Alors que cinq des sept premiers opus ont été interdits aux moins de 16 ans en France, on se souvient qu’en novembre 2006, Saw III (2006, Darren Lynn Bousman) avait été interdit aux moins de 18 ans par le ministre de la Culture pour sa « très grande violence qui enchaîne sans répit des scènes de tortures morales et physiques appuyées, gratuites, sadiques et pour certaines insoutenables » et que, le 11 mai 2015, le Conseil d’État estimant que l’interdiction aux mineurs de 16 ans avec avertissement de Saw 3D décidée par le ministre de la Culture en 2010 était insuffisante, avait alors imposé l’interdiction du film à tous mineurs. Dans ces conditions, quel sera le sort du prochain opus de la saga dont Leigh Whannell et James Wan, son créateur, en seront les producteurs exécutifs ?

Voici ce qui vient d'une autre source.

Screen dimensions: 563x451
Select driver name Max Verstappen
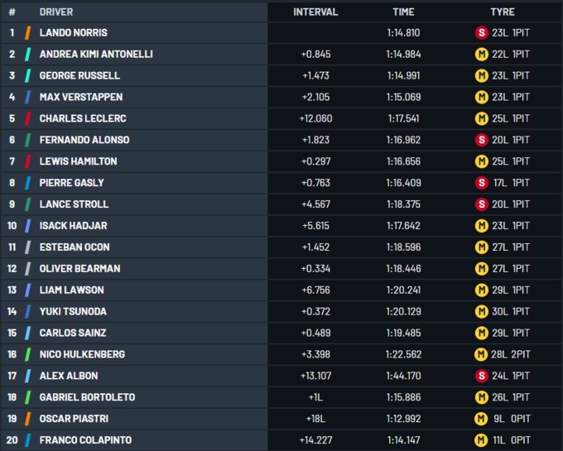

Si on ne le sait pas encore, on peut rappeler que le Conseil d’Etat exige dorénavant du ministre qu’il interdise les films violents aux moins de 18 ans lorsque la violence montrée aux spectateurs dépasse certaines limites. En juillet 2013, la cour administrative d’appel de Paris qui avait validé l’interdiction aux moins de 16 ans de Saw 3D après avoir expliqué que « si des personnages sont soumis à des jeux et tués dans des conditions particulièrement atroces, ces scènes de très grande violence suivaient [...] les codes propres à la mise en scène des films d’horreur dits gore [...] leur caractère outrancier » permettant aux spectateurs de plus de 16 ans de relativiser « la représentation très réaliste des sévices infligés » ; s’est faite sèchement censurée et rappelée à l’ordre par le Conseil d’État deux ans plus tard, ce dernier considérant que les « nombreuses de scènes de très grande violence, filmées avec réalisme et montrant notamment des actes répétés de torture et de barbarie » ne pouvaient conduire le ministre qu’à interdire le film aux spectateurs de 18 ans. Pour la Haute juridiction administrative, le libellé même de l’avertissement accompagnant l’interdiction aux moins de 16 ans qui explique aux spectateurs que Saw 3D : chapitre final comporte « un grand nombre de scènes de torture particulièrement réalistes et d’une grande brutalité, voire sauvagerie » pouvait suffire à caractériser la très grande violence du film, donc son interdiction à tous les mineurs.

En attendant la sortie du film, la réforme de la classification des œuvres cinématographiques interdites aux moins de 16 et 18 ans attendue dans les prochains jours, devrait clarifier, on l’espère, le possible sort de Saw 8 mais aussi, plus généralement, l’avenir du cinéma d’horreur et de violence dans notre pays.